[ad_1]
JAKARTA, KOMPAS.com – Presiden Direktur Bank Central Asia Jahja Setiaatmadja menyatakan, biaya yang harus dikeluarkan perbankan untuk mengembangkan teknologi finansial (financial technology) tidaklah murah. Jahja menjelaskan, BCA sendiri telah menganggarkan Rp 5,2 triliun di tahun 2019 mendatang untuk meningkatkan kualitas teknologi informasi.
“Kita spend Rp 5,2 triliun tahun depan untuk IT. Itu untuk menambah jaringan yang adam transformasion, dan dari segi legal aspect buat complience dan security,” ujar Jahja di sela acara International Banking Expo (IBEX) 2018 di Jakarta, Kamis (15/11/2018).
Lebih lanjut Jahja merinci, dari Rp 5,2 triliun tersebut, sebesar Rp 1,8 triliun akan digunkan untuk pemeliharan program-program yang sudah berjalan. Sementara sebesar Rp 1,7 triliun untuk pengembangan, dan sisanya untuk melakukan transformasi atau meluncurkan produk-produk baru, seperti transfer antar nasabah via QR code yang baru-baru ini diluncurkan oleh BCA.

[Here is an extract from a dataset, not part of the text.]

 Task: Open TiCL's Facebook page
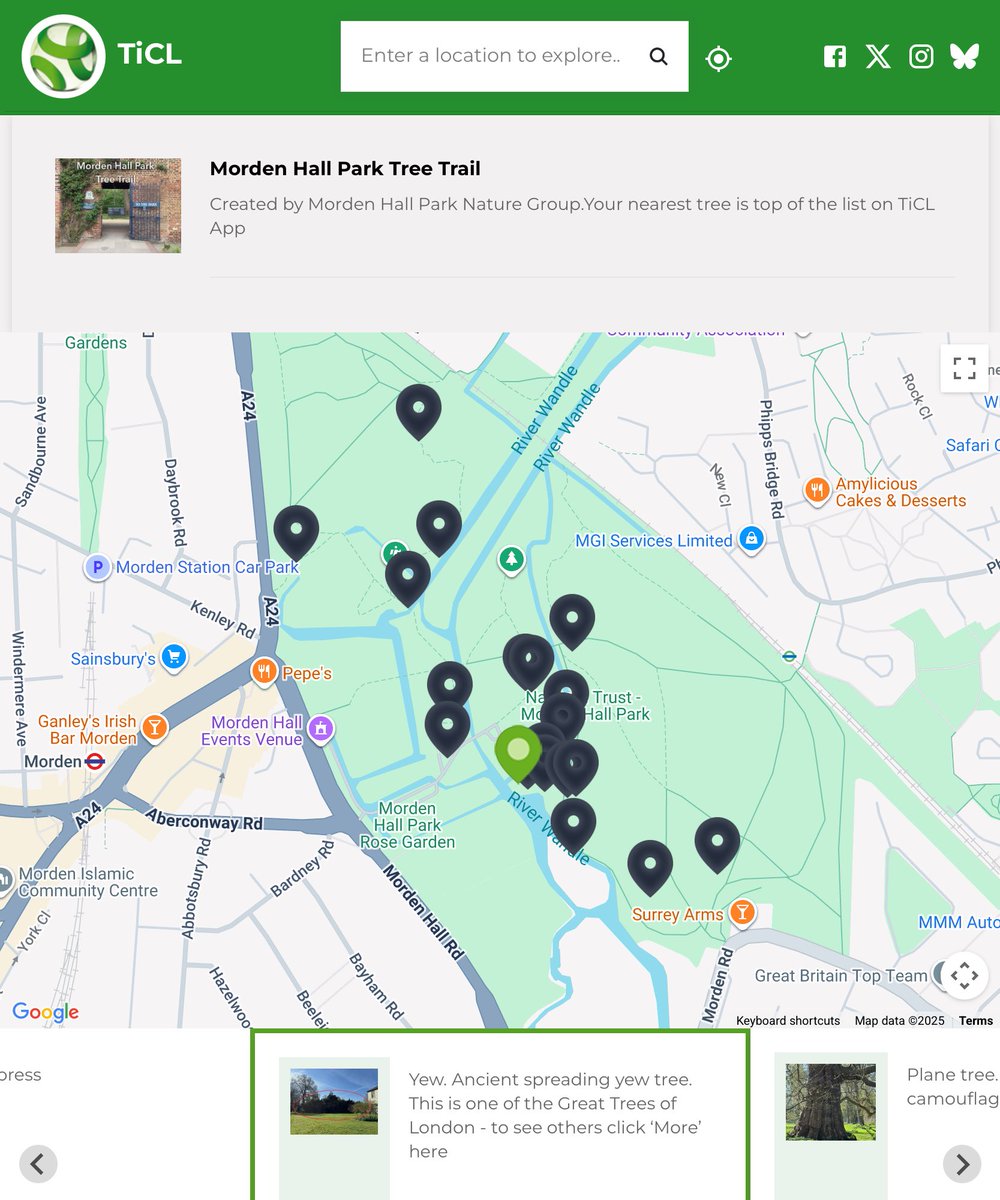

Jahja pun menekankan, dana atau biaya menjadi salah satu kunci untuk bisa berkompetisi dengan cepatnya perubahan industri keuangan akibat teknologi.
Baca juga: Bos BCA : BI Belum Perlu Naikkan Suku Bunga Acuan Bulan Ini
“Transformation itu kan budget harus cukup besar, ada juga aspek lain seperti aspek legal, komplain, risiko, juga yang terutama keamanan sistem,” jelas Jahja.
Di sisi lain, Jahja juga menjelaskan investasi terpenting lainnya adalah dari segi sumber daya manusia. Sebab, saat ini, ongkos yang dibutuhkan untuk investasi dari segi SDM juga tak murah. Di tambah lagi, tidak banyak dari milenial yang berminal untuk bekerja di sektor perbankan.
“Kita mengadakan data challenge untuk orang-orang yang data scientist dan banyak dari merkea yang punya inisati. Mereka inilah yang susah dicari dan susah di-hire oleh bank. Apalagi kalau bank tidak bisa menyediakan lingkungan yang welcome dengan milenial,” ujar Jahja.